• WRITTEN PROBLEM: Reproduce the entire listing below line for line, without changing any character.

• DATA SHOWN:
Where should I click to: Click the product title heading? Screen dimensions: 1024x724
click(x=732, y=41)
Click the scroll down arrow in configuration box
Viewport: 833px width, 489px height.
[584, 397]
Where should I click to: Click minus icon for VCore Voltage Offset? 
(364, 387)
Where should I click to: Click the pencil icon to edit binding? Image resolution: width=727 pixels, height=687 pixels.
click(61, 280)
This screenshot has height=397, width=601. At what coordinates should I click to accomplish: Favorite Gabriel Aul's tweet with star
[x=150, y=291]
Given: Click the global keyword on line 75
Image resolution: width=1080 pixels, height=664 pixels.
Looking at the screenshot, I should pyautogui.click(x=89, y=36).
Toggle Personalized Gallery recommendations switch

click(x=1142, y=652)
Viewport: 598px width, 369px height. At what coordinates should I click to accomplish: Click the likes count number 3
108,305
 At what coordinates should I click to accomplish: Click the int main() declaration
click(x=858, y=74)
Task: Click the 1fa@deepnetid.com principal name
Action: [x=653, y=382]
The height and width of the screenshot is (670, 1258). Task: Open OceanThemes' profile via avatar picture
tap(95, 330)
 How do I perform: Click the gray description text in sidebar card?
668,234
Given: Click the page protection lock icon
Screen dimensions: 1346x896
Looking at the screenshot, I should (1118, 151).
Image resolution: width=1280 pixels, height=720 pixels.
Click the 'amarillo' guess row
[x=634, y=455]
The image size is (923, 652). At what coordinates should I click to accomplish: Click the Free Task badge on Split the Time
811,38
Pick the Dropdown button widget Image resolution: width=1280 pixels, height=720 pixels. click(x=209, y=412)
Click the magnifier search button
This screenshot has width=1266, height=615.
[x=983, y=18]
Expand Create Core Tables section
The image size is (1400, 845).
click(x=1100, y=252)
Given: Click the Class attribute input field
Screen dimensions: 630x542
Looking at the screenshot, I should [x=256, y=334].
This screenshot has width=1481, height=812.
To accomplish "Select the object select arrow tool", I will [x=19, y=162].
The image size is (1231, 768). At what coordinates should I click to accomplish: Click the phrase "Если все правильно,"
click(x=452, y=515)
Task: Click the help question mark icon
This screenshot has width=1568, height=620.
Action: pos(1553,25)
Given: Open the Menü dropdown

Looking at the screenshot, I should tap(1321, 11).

• TASK RESULT:
Where should I click to: Click the product title heading? Screen dimensions: 1024x724
click(x=732, y=41)
Click the scroll down arrow in configuration box
Viewport: 833px width, 489px height.
[584, 397]
Where should I click to: Click minus icon for VCore Voltage Offset? 
(364, 387)
Where should I click to: Click the pencil icon to edit binding? Image resolution: width=727 pixels, height=687 pixels.
click(61, 280)
This screenshot has height=397, width=601. At what coordinates should I click to accomplish: Favorite Gabriel Aul's tweet with star
[x=150, y=291]
Given: Click the global keyword on line 75
Image resolution: width=1080 pixels, height=664 pixels.
Looking at the screenshot, I should pyautogui.click(x=89, y=36).
Toggle Personalized Gallery recommendations switch

click(x=1142, y=652)
Viewport: 598px width, 369px height. At what coordinates should I click to accomplish: Click the likes count number 3
108,305
 At what coordinates should I click to accomplish: Click the int main() declaration
click(x=858, y=74)
Task: Click the 1fa@deepnetid.com principal name
Action: [x=653, y=382]
The height and width of the screenshot is (670, 1258). Task: Open OceanThemes' profile via avatar picture
tap(95, 330)
 How do I perform: Click the gray description text in sidebar card?
668,234
Given: Click the page protection lock icon
Screen dimensions: 1346x896
Looking at the screenshot, I should (1118, 151).
Image resolution: width=1280 pixels, height=720 pixels.
Click the 'amarillo' guess row
[x=634, y=455]
The image size is (923, 652). At what coordinates should I click to accomplish: Click the Free Task badge on Split the Time
811,38
Pick the Dropdown button widget Image resolution: width=1280 pixels, height=720 pixels. click(x=209, y=412)
Click the magnifier search button
This screenshot has width=1266, height=615.
[x=983, y=18]
Expand Create Core Tables section
The image size is (1400, 845).
click(x=1100, y=252)
Given: Click the Class attribute input field
Screen dimensions: 630x542
Looking at the screenshot, I should [x=256, y=334].
This screenshot has width=1481, height=812.
To accomplish "Select the object select arrow tool", I will [x=19, y=162].
The image size is (1231, 768). At what coordinates should I click to accomplish: Click the phrase "Если все правильно,"
click(x=452, y=515)
Task: Click the help question mark icon
This screenshot has width=1568, height=620.
Action: pos(1553,25)
Given: Open the Menü dropdown

Looking at the screenshot, I should tap(1321, 11).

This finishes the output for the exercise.